_Document section_:
========

A share (or stock) is a unit of ownership in a company. If Reliance Industries has issued 678 crore shares and you own 1 share, you own 1/678,00,00,000th of Reliance — its profits, its assets, and its future growth.
Buying shares is not gambling on a ticker symbol. It's buying a tiny fractional ownership in a real business — just like buying a small fraction of a shop in your neighbourhood, but with the ability to sell it any day the market is open.
Every business needs capital to grow. Companies have two broad options:
When a company reaches a certain size and wants large-scale capital, it issues shares through an IPO (Initial Public Offering) on a stock exchange. This lets thousands of investors participate in the company's growth — and gives the founders and early investors a way to monetise their ownership.
Tata Motors, Infosys, HDFC Bank — all of them raised money from the public by selling shares. In return, public shareholders participate in their success (through rising share prices and dividends) and bear the losses if the business struggles.
Two very different numbers are associated with a share that confuse beginners:
The original denomination of a share as stated in the company's incorporation documents — typically ₹10, ₹5, ₹2, or ₹1 in India. Face value has almost nothing to do with the current market price. It matters for:
What buyers and sellers agree to pay right now on the stock exchange. This changes every second during trading hours and is determined purely by supply and demand. A company with ₹10 face value can have a market price of ₹4,000 (like Reliance) — the gap reflects all the value created since the original capital was raised.

========

_Data excerpts_:
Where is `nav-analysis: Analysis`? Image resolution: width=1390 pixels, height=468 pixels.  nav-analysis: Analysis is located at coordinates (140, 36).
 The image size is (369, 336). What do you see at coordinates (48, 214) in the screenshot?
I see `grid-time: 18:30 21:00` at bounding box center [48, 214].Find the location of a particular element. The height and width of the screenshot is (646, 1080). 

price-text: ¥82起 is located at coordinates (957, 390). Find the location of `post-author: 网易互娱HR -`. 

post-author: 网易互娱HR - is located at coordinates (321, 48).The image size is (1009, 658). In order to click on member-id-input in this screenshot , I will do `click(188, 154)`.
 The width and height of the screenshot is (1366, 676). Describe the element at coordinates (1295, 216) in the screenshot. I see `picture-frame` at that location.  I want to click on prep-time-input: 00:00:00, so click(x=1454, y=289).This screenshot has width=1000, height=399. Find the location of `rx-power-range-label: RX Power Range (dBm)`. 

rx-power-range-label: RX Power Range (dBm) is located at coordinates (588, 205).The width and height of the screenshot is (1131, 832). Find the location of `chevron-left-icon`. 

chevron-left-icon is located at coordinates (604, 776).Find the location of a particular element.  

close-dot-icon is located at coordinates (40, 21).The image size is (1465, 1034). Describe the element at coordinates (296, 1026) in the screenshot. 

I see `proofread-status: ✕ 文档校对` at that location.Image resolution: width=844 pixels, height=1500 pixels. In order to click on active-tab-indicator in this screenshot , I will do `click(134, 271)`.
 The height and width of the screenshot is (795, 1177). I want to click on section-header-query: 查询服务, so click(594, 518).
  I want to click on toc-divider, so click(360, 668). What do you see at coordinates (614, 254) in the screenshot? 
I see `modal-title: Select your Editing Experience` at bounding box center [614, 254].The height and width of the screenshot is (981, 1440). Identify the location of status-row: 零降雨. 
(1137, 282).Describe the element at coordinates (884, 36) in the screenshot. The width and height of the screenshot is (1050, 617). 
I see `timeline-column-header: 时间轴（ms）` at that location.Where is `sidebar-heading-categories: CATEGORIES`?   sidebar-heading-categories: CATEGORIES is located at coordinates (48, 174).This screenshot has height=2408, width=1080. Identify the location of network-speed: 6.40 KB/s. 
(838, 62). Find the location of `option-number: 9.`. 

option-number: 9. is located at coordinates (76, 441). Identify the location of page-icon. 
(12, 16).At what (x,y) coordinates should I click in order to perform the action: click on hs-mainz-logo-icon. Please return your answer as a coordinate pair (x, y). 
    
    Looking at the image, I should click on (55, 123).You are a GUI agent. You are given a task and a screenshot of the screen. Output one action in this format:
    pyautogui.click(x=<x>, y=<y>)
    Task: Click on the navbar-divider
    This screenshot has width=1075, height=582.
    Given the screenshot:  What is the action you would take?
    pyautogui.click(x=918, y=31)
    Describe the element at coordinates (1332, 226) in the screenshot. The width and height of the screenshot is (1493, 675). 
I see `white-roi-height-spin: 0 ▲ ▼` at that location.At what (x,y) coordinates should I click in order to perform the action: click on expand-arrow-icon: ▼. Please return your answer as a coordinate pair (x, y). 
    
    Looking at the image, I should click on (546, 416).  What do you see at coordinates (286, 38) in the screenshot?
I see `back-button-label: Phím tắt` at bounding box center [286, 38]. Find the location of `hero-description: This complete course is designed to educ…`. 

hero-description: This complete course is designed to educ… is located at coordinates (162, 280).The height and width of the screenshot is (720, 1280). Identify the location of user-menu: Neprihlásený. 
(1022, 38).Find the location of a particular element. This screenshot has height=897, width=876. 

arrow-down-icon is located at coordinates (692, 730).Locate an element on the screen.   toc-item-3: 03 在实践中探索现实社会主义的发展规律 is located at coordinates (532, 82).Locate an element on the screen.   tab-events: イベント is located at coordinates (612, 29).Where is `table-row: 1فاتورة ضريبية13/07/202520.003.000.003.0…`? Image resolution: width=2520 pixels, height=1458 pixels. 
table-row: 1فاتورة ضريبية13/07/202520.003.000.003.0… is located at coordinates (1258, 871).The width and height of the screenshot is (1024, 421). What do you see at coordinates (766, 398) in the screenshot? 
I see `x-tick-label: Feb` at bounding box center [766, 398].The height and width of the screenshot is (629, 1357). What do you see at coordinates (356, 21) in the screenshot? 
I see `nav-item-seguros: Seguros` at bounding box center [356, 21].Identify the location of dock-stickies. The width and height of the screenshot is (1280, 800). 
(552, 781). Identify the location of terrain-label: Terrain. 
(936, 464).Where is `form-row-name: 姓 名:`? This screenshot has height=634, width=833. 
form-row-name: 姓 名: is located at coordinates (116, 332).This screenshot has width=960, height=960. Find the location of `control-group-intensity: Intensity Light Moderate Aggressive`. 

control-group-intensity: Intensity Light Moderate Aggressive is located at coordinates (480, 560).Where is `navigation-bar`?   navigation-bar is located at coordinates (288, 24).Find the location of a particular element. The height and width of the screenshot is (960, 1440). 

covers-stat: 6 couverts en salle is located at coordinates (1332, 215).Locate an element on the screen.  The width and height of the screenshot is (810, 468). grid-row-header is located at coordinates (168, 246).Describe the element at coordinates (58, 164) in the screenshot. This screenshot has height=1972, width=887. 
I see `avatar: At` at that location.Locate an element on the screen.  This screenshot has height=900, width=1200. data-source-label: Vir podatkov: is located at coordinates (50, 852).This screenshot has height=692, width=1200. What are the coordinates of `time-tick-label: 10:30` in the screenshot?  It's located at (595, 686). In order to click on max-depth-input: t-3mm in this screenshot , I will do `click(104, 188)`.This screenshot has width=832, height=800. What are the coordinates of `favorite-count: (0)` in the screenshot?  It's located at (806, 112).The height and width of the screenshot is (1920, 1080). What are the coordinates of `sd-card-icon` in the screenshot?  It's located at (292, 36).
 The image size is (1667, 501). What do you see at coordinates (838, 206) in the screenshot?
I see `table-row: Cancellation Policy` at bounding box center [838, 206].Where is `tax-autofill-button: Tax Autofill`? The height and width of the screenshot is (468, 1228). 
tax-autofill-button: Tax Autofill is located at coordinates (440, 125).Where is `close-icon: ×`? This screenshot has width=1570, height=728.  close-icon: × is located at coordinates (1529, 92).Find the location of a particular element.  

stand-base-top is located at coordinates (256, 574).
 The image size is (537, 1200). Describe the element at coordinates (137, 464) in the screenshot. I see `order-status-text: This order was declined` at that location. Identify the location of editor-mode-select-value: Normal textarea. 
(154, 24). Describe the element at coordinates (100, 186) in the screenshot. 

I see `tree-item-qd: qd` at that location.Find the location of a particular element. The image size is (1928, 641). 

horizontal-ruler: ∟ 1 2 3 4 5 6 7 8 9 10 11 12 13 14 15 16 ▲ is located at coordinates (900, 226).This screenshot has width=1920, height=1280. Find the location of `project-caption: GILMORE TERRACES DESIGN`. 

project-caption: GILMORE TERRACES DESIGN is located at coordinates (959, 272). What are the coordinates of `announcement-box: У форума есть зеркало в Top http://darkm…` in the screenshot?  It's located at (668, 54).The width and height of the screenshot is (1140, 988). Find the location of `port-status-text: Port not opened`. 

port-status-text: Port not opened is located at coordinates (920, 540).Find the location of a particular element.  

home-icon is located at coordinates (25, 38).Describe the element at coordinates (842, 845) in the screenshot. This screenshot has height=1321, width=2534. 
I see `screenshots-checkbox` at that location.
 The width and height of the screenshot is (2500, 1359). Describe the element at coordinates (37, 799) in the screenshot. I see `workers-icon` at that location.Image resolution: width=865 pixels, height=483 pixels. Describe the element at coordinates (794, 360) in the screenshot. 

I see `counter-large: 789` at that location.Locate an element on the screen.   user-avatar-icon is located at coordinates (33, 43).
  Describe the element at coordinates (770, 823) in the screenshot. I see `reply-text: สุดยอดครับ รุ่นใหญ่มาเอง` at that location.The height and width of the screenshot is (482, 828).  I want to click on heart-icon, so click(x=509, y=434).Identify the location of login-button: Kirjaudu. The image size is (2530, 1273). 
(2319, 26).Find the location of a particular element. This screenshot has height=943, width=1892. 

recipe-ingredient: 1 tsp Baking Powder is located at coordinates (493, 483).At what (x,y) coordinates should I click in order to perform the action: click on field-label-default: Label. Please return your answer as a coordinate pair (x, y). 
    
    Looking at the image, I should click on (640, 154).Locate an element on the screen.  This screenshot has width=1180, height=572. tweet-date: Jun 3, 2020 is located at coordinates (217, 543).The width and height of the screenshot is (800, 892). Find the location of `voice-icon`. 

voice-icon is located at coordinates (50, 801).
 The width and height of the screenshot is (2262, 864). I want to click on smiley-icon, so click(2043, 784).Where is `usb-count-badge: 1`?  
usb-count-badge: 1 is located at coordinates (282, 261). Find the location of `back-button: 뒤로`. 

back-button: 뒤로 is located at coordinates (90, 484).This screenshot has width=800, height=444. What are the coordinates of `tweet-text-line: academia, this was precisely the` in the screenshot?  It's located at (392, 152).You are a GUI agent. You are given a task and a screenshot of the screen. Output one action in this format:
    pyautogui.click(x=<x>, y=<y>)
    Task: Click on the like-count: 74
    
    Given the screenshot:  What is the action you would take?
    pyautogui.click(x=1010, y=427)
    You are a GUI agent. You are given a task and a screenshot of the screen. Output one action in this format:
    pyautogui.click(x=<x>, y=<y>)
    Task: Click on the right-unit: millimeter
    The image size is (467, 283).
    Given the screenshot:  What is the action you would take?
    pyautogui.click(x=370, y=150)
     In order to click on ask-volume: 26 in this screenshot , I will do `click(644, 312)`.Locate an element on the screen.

========

_About this task_:
Can you give the explainer on shares again from "A share (or" up to and including "monetise their ownership.", substituting "betting" for "gambling"?

_Reply_:
A share (or stock) is a unit of ownership in a company. If Reliance Industries has issued 678 crore shares and you own 1 share, you own 1/678,00,00,000th of Reliance — its profits, its assets, and its future growth.
Buying shares is not betting on a ticker symbol. It's buying a tiny fractional ownership in a real business — just like buying a small fraction of a shop in your neighbourhood, but with the ability to sell it any day the market is open.
Every business needs capital to grow. Companies have two broad options:
When a company reaches a certain size and wants large-scale capital, it issues shares through an IPO (Initial Public Offering) on a stock exchange. This lets thousands of investors participate in the company's growth — and gives the founders and early investors a way to monetise their ownership.